## TO DO:
Below is a listing from which only part is wanted; return exactly the lines from the one with "Image resolution: width=390, height=1709." up to and including the one with "Hjälp och inspiration".

Segment Start: INPUT RECORDS

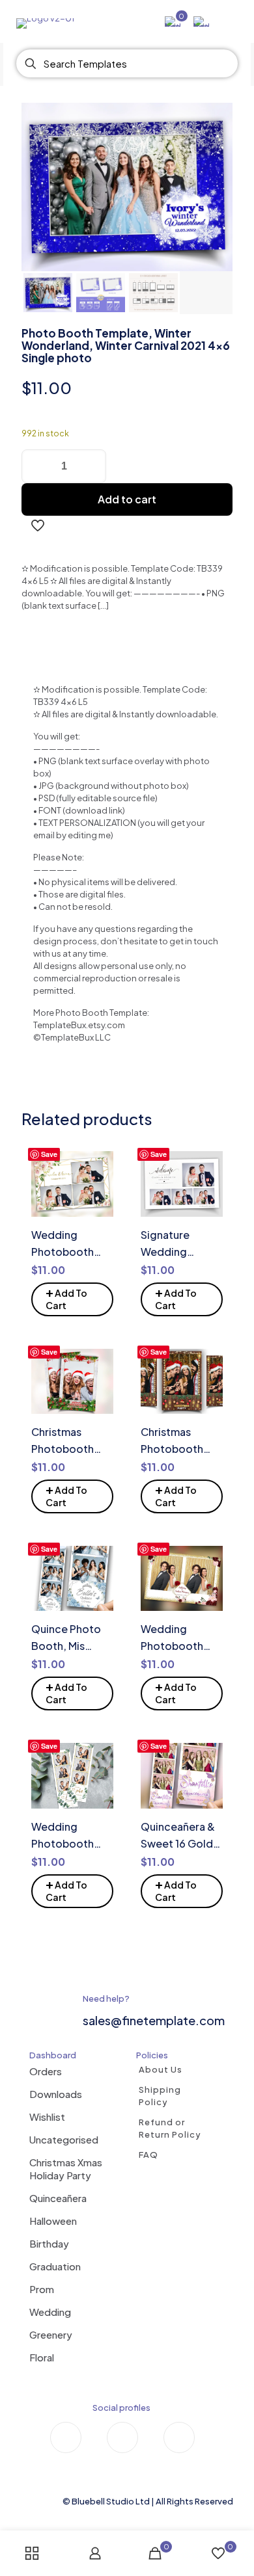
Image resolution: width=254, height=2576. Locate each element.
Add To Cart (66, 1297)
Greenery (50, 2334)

Segment End: INPUT RECORDS
Segment Start: INPUT RECORDS

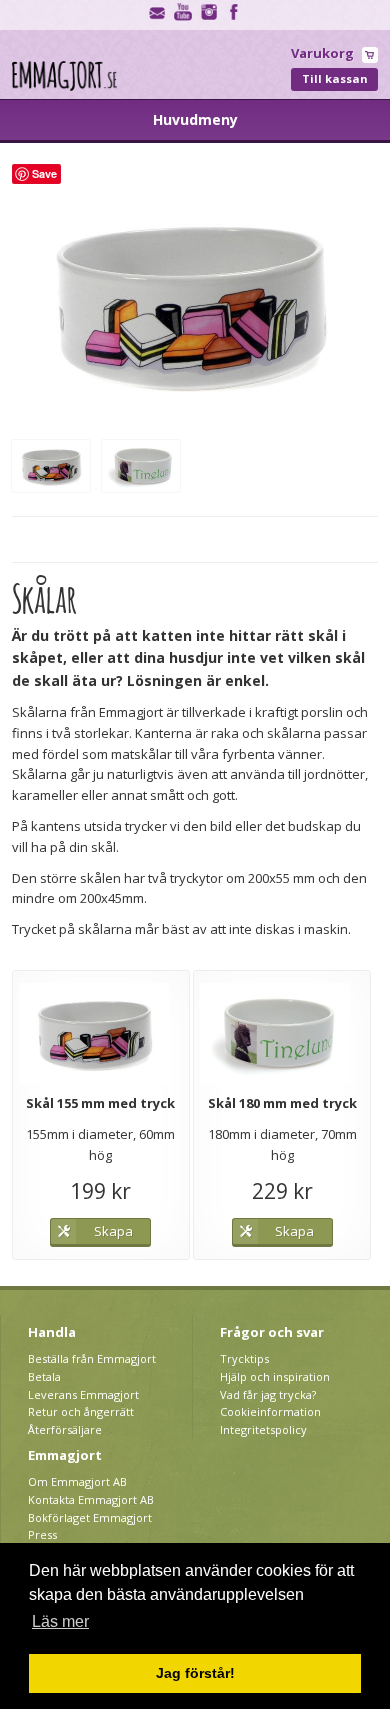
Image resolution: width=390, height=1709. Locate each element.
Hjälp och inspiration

Segment End: INPUT RECORDS

## WORKED SOLUTION:
Image resolution: width=390, height=1709. Locate each element.
Hjälp och inspiration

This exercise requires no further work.